#### [Task requirements]
Rewrite the records from the line containing "You are a computer-use agent." through the line containing "1200x675 pixels. At", both included, replacing "Instruction" with "Directive" and leaving everything else unchanged. Return only those lines, without the pictures.

==== Supplied information

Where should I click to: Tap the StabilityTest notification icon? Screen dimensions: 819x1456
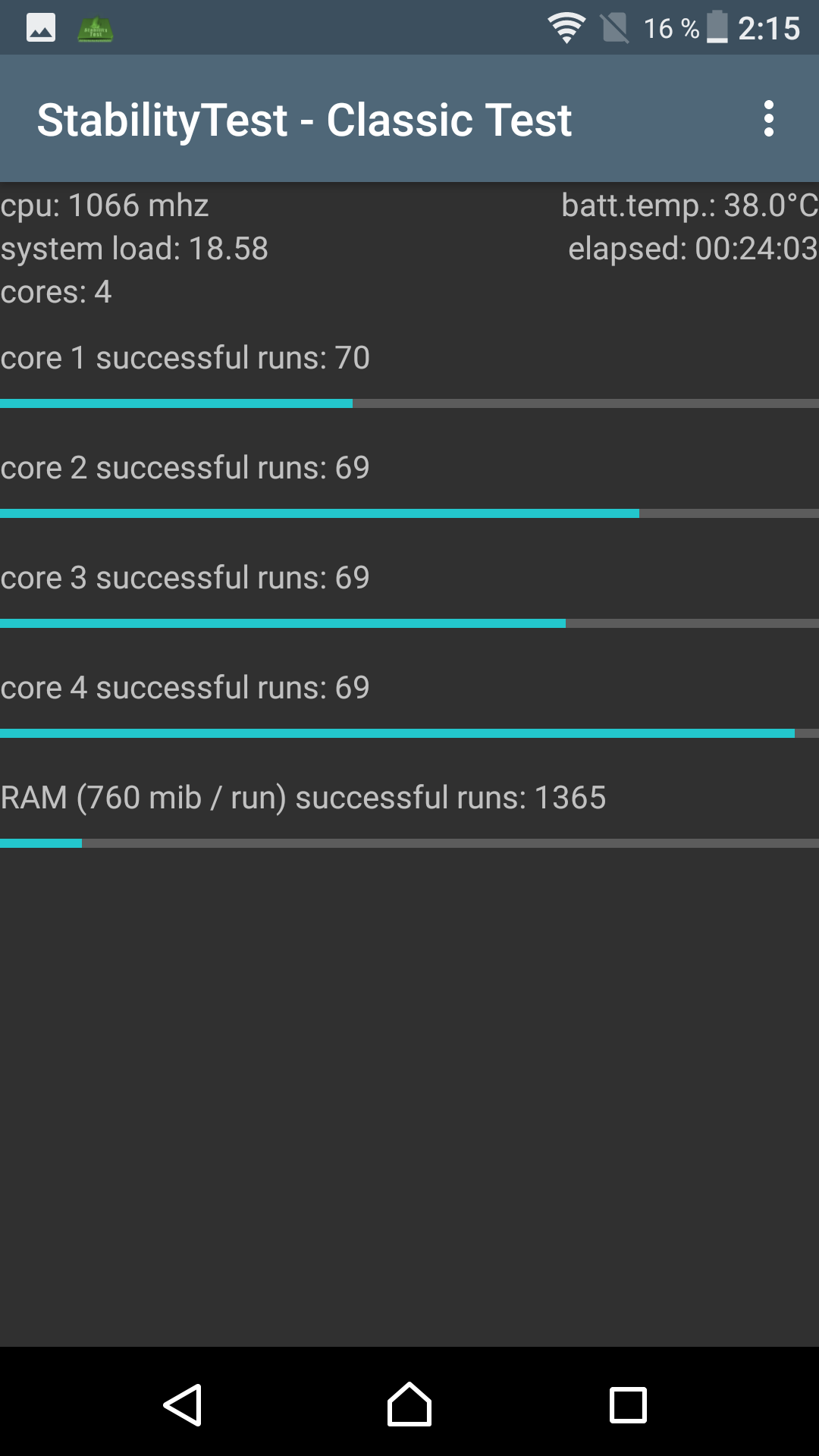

========
==== Supplied information

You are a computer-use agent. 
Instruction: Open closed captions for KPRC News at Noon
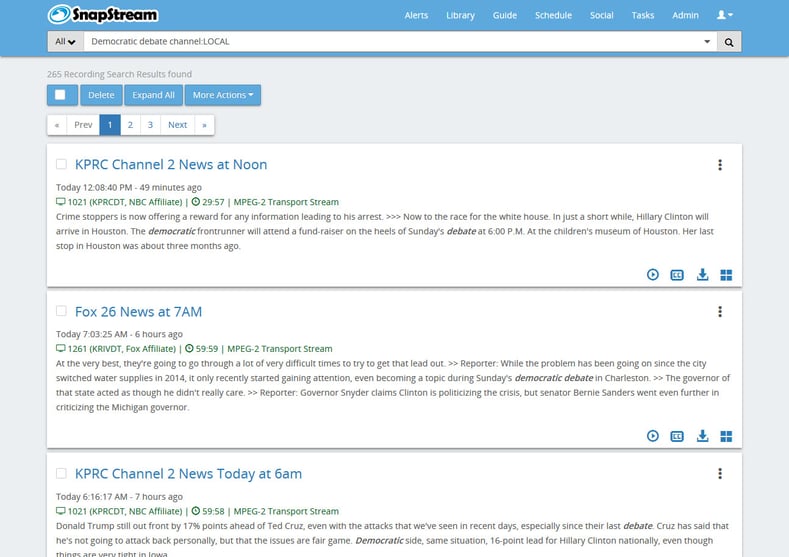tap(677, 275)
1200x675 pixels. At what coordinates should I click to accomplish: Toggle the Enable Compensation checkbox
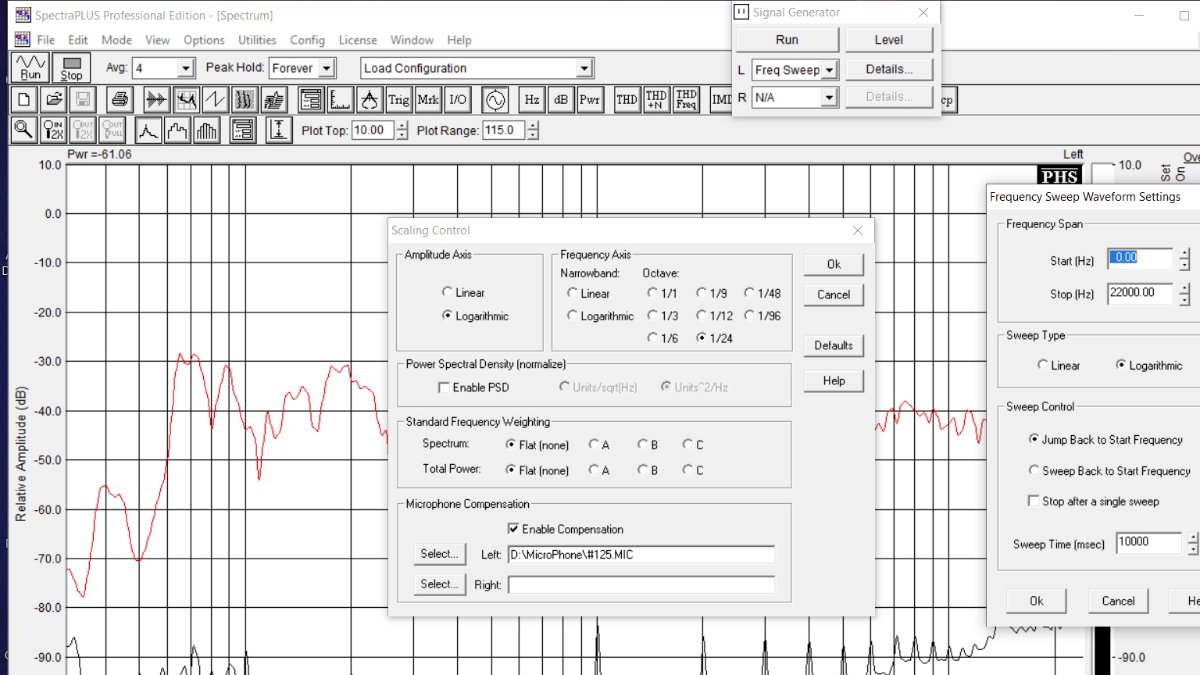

========
==== Supplied information

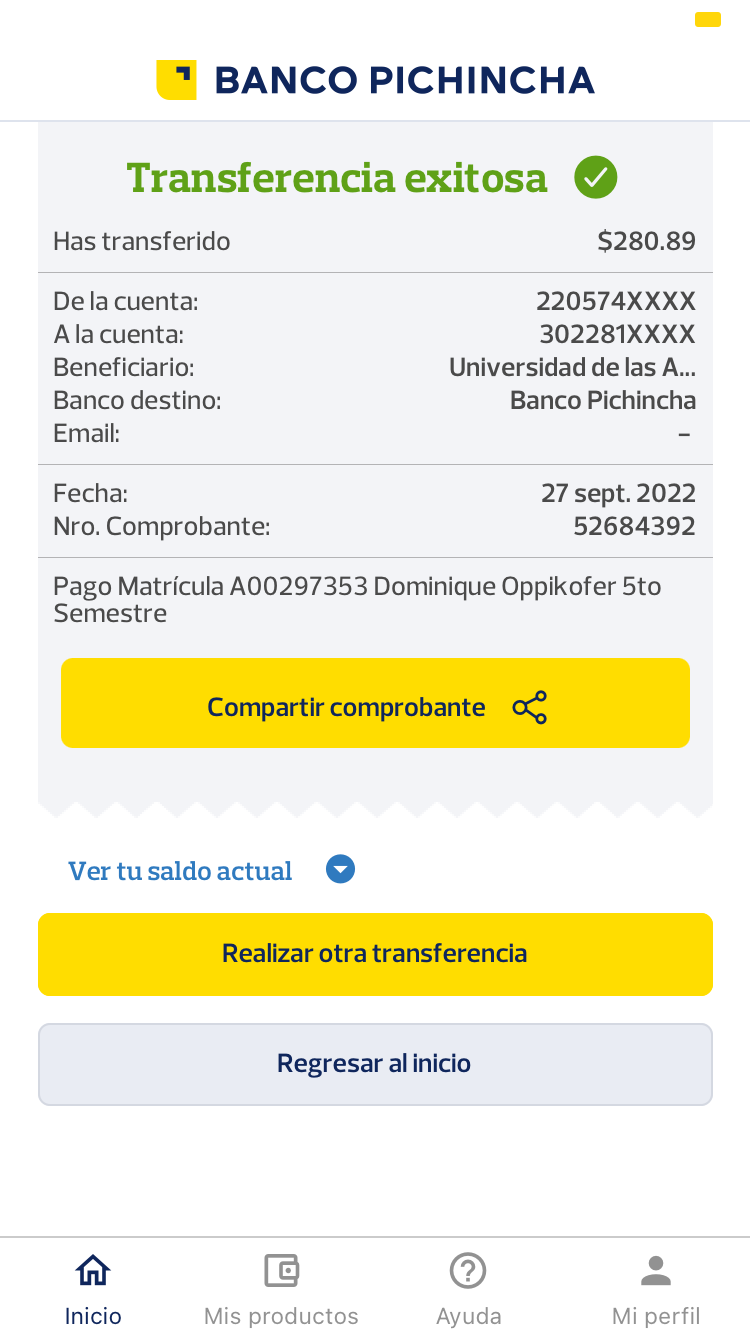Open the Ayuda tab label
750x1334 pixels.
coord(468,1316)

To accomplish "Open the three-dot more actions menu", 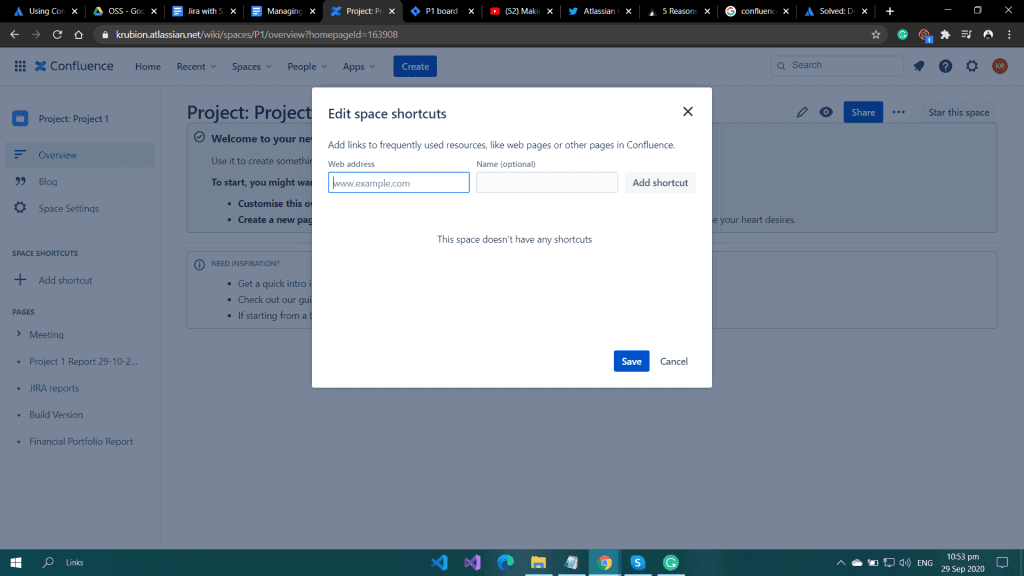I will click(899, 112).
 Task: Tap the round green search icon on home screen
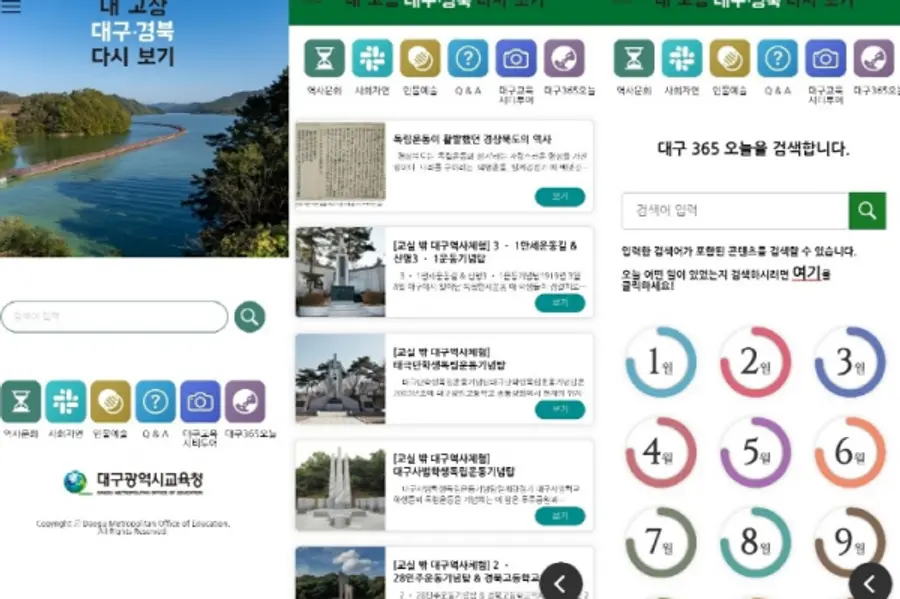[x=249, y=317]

========

#### [Written solution]
You are a computer-use agent. 
Directive: Open closed captions for KPRC News at Noon
tap(677, 275)
1200x675 pixels. At what coordinates should I click to accomplish: Toggle the Enable Compensation checkbox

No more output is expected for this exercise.